§ **Task instructions**:
The answer must consist of every record, printed exactly as it stands.

Stored data entries
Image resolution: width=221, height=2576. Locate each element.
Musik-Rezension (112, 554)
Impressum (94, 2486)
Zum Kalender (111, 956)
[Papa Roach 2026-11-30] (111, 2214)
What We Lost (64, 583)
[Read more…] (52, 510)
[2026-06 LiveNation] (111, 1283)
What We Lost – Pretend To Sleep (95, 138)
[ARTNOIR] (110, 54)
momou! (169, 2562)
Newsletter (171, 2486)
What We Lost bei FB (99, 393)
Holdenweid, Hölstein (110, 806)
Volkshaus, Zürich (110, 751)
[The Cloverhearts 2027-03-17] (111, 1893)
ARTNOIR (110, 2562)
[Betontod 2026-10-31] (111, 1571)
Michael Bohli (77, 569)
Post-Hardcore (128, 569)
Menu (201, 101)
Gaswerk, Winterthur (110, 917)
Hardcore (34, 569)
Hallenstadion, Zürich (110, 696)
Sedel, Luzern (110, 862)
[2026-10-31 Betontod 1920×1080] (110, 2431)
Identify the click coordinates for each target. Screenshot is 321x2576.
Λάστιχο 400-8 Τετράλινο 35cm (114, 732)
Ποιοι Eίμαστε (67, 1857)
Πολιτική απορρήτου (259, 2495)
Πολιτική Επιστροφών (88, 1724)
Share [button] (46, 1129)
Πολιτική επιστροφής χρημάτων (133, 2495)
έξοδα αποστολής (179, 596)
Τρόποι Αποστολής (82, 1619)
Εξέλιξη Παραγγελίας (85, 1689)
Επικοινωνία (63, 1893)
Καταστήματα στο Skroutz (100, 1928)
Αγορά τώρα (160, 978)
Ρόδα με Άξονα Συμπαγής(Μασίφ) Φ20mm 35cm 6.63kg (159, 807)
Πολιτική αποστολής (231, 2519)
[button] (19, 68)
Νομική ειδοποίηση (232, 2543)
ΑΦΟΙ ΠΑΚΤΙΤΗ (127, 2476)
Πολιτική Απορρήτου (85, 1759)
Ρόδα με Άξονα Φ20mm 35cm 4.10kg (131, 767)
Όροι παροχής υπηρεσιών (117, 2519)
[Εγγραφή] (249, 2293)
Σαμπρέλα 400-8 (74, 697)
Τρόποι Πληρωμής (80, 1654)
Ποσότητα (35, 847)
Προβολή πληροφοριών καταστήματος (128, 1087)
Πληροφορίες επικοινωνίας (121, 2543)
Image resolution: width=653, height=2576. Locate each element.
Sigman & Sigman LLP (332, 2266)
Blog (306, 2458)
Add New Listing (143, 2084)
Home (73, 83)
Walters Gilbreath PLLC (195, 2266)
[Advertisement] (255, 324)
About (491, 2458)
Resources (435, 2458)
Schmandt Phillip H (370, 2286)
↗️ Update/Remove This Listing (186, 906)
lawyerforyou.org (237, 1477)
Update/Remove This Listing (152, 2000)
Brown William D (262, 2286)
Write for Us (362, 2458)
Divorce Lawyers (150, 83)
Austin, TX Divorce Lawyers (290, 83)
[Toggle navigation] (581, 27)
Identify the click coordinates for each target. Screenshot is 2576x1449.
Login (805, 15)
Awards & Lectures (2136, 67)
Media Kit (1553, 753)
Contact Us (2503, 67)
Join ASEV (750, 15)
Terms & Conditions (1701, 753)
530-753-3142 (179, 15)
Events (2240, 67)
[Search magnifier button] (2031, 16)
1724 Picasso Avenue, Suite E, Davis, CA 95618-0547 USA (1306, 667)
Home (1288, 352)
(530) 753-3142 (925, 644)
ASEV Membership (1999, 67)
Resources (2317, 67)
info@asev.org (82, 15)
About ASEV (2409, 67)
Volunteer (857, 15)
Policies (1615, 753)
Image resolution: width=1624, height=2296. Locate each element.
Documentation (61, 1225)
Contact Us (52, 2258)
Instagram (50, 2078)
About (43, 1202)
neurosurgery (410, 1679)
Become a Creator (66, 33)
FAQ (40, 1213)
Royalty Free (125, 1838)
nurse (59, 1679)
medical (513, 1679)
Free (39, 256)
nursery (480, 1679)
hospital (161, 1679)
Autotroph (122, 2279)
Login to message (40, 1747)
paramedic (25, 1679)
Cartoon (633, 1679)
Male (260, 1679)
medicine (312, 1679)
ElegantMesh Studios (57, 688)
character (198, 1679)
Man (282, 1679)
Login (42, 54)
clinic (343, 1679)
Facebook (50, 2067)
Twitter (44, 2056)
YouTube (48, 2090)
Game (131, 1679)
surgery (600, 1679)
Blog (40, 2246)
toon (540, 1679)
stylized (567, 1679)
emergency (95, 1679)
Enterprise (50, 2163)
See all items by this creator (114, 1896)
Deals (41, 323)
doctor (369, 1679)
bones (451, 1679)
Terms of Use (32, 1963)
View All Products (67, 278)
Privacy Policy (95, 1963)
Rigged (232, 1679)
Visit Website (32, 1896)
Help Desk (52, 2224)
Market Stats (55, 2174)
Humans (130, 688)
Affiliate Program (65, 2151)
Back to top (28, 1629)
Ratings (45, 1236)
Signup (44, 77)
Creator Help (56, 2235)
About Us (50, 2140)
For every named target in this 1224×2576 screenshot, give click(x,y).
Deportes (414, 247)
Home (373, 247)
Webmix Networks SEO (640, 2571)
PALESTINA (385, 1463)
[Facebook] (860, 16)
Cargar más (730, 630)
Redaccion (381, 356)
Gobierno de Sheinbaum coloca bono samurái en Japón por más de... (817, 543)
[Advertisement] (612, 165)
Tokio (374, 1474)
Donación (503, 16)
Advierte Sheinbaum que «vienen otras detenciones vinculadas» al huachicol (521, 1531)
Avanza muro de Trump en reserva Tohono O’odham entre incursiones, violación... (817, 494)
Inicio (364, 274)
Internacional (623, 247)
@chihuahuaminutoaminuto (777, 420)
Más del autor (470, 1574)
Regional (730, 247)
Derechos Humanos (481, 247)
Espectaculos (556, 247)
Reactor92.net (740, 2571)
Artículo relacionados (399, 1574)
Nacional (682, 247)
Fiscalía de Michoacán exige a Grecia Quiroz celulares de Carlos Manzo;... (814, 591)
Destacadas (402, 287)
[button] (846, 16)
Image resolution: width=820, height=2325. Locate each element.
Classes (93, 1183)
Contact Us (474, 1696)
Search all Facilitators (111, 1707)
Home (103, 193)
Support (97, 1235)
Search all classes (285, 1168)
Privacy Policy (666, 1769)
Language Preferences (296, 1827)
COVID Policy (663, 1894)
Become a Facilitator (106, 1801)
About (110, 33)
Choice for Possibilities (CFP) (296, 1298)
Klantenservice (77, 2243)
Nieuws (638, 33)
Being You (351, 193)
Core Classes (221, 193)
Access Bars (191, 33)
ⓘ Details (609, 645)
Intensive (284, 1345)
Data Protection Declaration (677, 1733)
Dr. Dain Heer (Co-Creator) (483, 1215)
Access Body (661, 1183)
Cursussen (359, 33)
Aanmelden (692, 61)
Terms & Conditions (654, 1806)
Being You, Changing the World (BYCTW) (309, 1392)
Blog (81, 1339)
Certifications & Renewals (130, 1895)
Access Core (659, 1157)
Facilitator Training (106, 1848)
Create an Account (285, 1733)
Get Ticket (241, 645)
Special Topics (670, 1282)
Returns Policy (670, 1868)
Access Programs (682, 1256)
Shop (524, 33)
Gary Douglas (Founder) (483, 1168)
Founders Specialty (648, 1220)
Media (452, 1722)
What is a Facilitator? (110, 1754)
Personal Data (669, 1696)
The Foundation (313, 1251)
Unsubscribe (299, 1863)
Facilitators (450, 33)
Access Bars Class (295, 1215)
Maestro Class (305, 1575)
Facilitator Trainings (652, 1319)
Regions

§ **Output for this exercise**:
Image resolution: width=221, height=2576. Locate each element.
Musik-Rezension (112, 554)
Impressum (94, 2486)
Zum Kalender (111, 956)
[Papa Roach 2026-11-30] (111, 2214)
What We Lost (64, 583)
[Read more…] (52, 510)
[2026-06 LiveNation] (111, 1283)
What We Lost – Pretend To Sleep (95, 138)
[ARTNOIR] (110, 54)
momou! (169, 2562)
Newsletter (171, 2486)
What We Lost bei FB (99, 393)
Holdenweid, Hölstein (110, 806)
Volkshaus, Zürich (110, 751)
[The Cloverhearts 2027-03-17] (111, 1893)
ARTNOIR (110, 2562)
[Betontod 2026-10-31] (111, 1571)
Michael Bohli (77, 569)
Post-Hardcore (128, 569)
Menu (201, 101)
Gaswerk, Winterthur (110, 917)
Hardcore (34, 569)
Hallenstadion, Zürich (110, 696)
Sedel, Luzern (110, 862)
[2026-10-31 Betontod 1920×1080] (110, 2431)
Identify the click coordinates for each target. Screenshot is 321x2576.
Λάστιχο 400-8 Τετράλινο 35cm (114, 732)
Ποιοι Eίμαστε (67, 1857)
Πολιτική απορρήτου (259, 2495)
Πολιτική Επιστροφών (88, 1724)
Share [button] (46, 1129)
Πολιτική επιστροφής χρημάτων (133, 2495)
έξοδα αποστολής (179, 596)
Τρόποι Αποστολής (82, 1619)
Εξέλιξη Παραγγελίας (85, 1689)
Επικοινωνία (63, 1893)
Καταστήματα στο Skroutz (100, 1928)
Αγορά τώρα (160, 978)
Ρόδα με Άξονα Συμπαγής(Μασίφ) Φ20mm 35cm 6.63kg (159, 807)
Πολιτική αποστολής (231, 2519)
[button] (19, 68)
Νομική ειδοποίηση (232, 2543)
ΑΦΟΙ ΠΑΚΤΙΤΗ (127, 2476)
Πολιτική Απορρήτου (85, 1759)
Ρόδα με Άξονα Φ20mm 35cm 4.10kg (131, 767)
Όροι παροχής υπηρεσιών (117, 2519)
[Εγγραφή] (249, 2293)
Σαμπρέλα 400-8 (74, 697)
Τρόποι Πληρωμής (80, 1654)
Ποσότητα (35, 847)
Προβολή πληροφοριών καταστήματος (128, 1087)
Πληροφορίες επικοινωνίας (121, 2543)
Image resolution: width=653, height=2576. Locate each element.
Sigman & Sigman LLP (332, 2266)
Blog (306, 2458)
Add New Listing (143, 2084)
Home (73, 83)
Walters Gilbreath PLLC (195, 2266)
[Advertisement] (255, 324)
About (491, 2458)
Resources (435, 2458)
Schmandt Phillip H (370, 2286)
↗️ Update/Remove This Listing (186, 906)
lawyerforyou.org (237, 1477)
Update/Remove This Listing (152, 2000)
Brown William D (262, 2286)
Write for Us (362, 2458)
Divorce Lawyers (150, 83)
Austin, TX Divorce Lawyers (290, 83)
[Toggle navigation] (581, 27)
Identify the click coordinates for each target. Screenshot is 2576x1449.
Login (805, 15)
Awards & Lectures (2136, 67)
Media Kit (1553, 753)
Contact Us (2503, 67)
Join ASEV (750, 15)
Terms & Conditions (1701, 753)
530-753-3142 (179, 15)
Events (2240, 67)
[Search magnifier button] (2031, 16)
1724 Picasso Avenue, Suite E, Davis, CA 95618-0547 USA (1306, 667)
Home (1288, 352)
(530) 753-3142 (925, 644)
ASEV Membership (1999, 67)
Resources (2317, 67)
info@asev.org (82, 15)
About ASEV (2409, 67)
Volunteer (857, 15)
Policies (1615, 753)
Image resolution: width=1624, height=2296. Locate each element.
Documentation (61, 1225)
Contact Us (52, 2258)
Instagram (50, 2078)
About (43, 1202)
neurosurgery (410, 1679)
Become a Creator (66, 33)
FAQ (40, 1213)
Royalty Free (125, 1838)
nurse (59, 1679)
medical (513, 1679)
Free (39, 256)
nursery (480, 1679)
hospital (161, 1679)
Autotroph (122, 2279)
Login to message (40, 1747)
paramedic (25, 1679)
Cartoon (633, 1679)
Male (260, 1679)
medicine (312, 1679)
ElegantMesh Studios (57, 688)
character (198, 1679)
Man (282, 1679)
Login (42, 54)
clinic (343, 1679)
Facebook (50, 2067)
Twitter (44, 2056)
YouTube (48, 2090)
Game (131, 1679)
surgery (600, 1679)
Blog (40, 2246)
toon (540, 1679)
stylized (567, 1679)
emergency (95, 1679)
Enterprise (50, 2163)
See all items by this creator (114, 1896)
Deals (41, 323)
doctor (369, 1679)
bones (451, 1679)
Terms of Use (32, 1963)
View All Products (67, 278)
Privacy Policy (95, 1963)
Rigged (232, 1679)
Visit Website (32, 1896)
Help Desk (52, 2224)
Market Stats (55, 2174)
Humans (130, 688)
Affiliate Program (65, 2151)
Back to top (28, 1629)
Ratings (45, 1236)
Signup (44, 77)
Creator Help (56, 2235)
About Us (50, 2140)
For every named target in this 1224×2576 screenshot, give click(x,y).
Deportes (414, 247)
Home (373, 247)
Webmix Networks SEO (640, 2571)
PALESTINA (385, 1463)
[Facebook] (860, 16)
Cargar más (730, 630)
Redaccion (381, 356)
Gobierno de Sheinbaum coloca bono samurái en Japón por más de... (817, 543)
[Advertisement] (612, 165)
Tokio (374, 1474)
Donación (503, 16)
Advierte Sheinbaum que «vienen otras detenciones vinculadas» al huachicol (521, 1531)
Avanza muro de Trump en reserva Tohono O’odham entre incursiones, violación... (817, 494)
Inicio (364, 274)
Internacional (623, 247)
@chihuahuaminutoaminuto (777, 420)
Más del autor (470, 1574)
Regional (730, 247)
Derechos Humanos (481, 247)
Espectaculos (556, 247)
Reactor92.net (740, 2571)
Artículo relacionados (399, 1574)
Nacional (682, 247)
Fiscalía de Michoacán exige a Grecia Quiroz celulares de Carlos Manzo;... (814, 591)
Destacadas (402, 287)
[button] (846, 16)
Image resolution: width=820, height=2325. Locate each element.
Classes (93, 1183)
Contact Us (474, 1696)
Search all Facilitators (111, 1707)
Home (103, 193)
Support (97, 1235)
Search all classes (285, 1168)
Privacy Policy (666, 1769)
Language Preferences (296, 1827)
COVID Policy (663, 1894)
Become a Facilitator (106, 1801)
About (110, 33)
Choice for Possibilities (CFP) (296, 1298)
Klantenservice (77, 2243)
Nieuws (638, 33)
Being You (351, 193)
Core Classes (221, 193)
Access Bars (191, 33)
ⓘ Details (609, 645)
Intensive (284, 1345)
Data Protection Declaration (677, 1733)
Dr. Dain Heer (Co-Creator) (483, 1215)
Access Body (661, 1183)
Cursussen (359, 33)
Aanmelden (692, 61)
Terms & Conditions (654, 1806)
Being You, Changing the World (BYCTW) (309, 1392)
Blog (81, 1339)
Certifications & Renewals (130, 1895)
Access Core (659, 1157)
Facilitator Training (106, 1848)
Create an Account (285, 1733)
Get Ticket (241, 645)
Special Topics (670, 1282)
Returns Policy (670, 1868)
Access Programs (682, 1256)
Shop (524, 33)
Gary Douglas (Founder) (483, 1168)
Founders Specialty (648, 1220)
Media (452, 1722)
What is a Facilitator? (110, 1754)
Personal Data (669, 1696)
The Foundation (313, 1251)
Unsubscribe (299, 1863)
Facilitators (450, 33)
Access Bars Class (295, 1215)
Maestro Class (305, 1575)
Facilitator Trainings (652, 1319)
Regions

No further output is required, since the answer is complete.